Monday, July 1, 2013

(Related Update): Another step on the road to healthcare rationing

Related update:  According to a special healthcare report in The Washingtonian, the rationing I posted about below is already happening, and to our children! (HT: Glenn Reynolds):
Because of nationwide shortages, Washington hospitals are rationing, hoarding, and bartering critical nutrients premature babies and other patients need to survive. Doctors are reporting conditions normally seen only in developing countries, and there have been deaths. How could this be allowed to happen? 

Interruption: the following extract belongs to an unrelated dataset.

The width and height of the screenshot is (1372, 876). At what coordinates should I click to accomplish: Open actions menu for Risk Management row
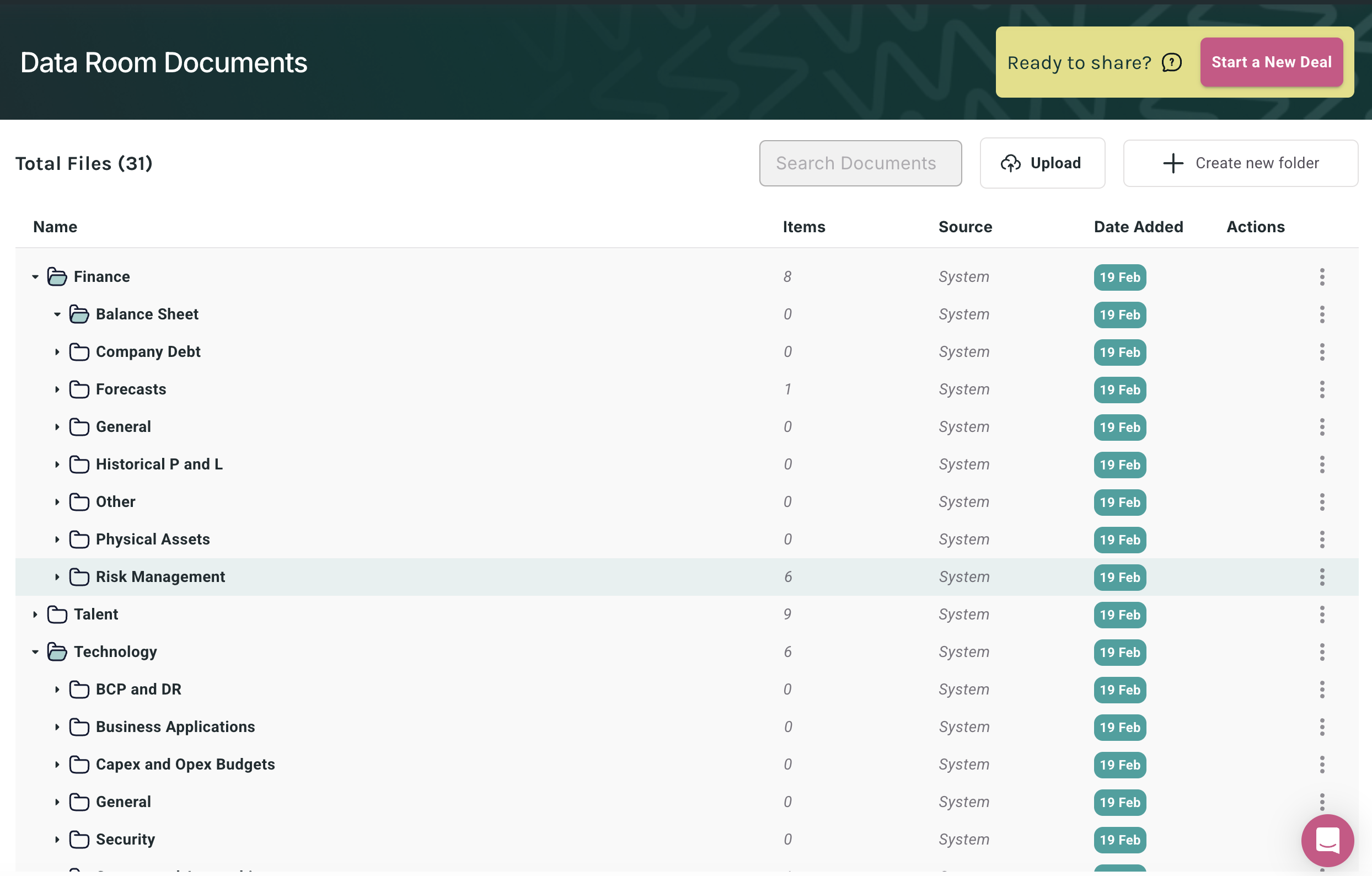[x=1322, y=577]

How? Because the healthcare industries have been slowly socialized over the last 50 years or so.  How? Because of government intrusion, markets in medicine are almost non-existent in the US.  Though horrific, immoral, and evil, the Obamacare Monster is merely the logical outcome of ideas and forces set in motion in this country dating at least back to the late 19th century.  In it's broadest form, it's called statism; in the US in the 1890s, it was called progressivism.  Now, it's called Hope and Change.  In reality, it is neither.
 
Original Post:  One of the claims opponents of Obamacare (correctly) made was that it would result in the development of centralized oversight of the distribution of healthcare; for shock effect, they used the term "death panels".  Though a bit agressive, the term does capture the idea that Obamacare will lead to healthcare rationing, such as has occured in England with their socialized healthcare system (see here for a scary example of the type of care England's NHS provides).  Sally Pipes, in an article at Forbes, writes about the current shortage of doctors in the US and says, in effect, that we ain't seen nothing yet:
Right now, the United States is short some 20,000 doctors, according to the Association of American Medical Colleges. The shortage could quintuple over the next decade, thanks to the aging of the American population — and the aging and consequent retirement of many physicians. Nearly half of the 800,000-plus doctors in the United States are over the age of 50.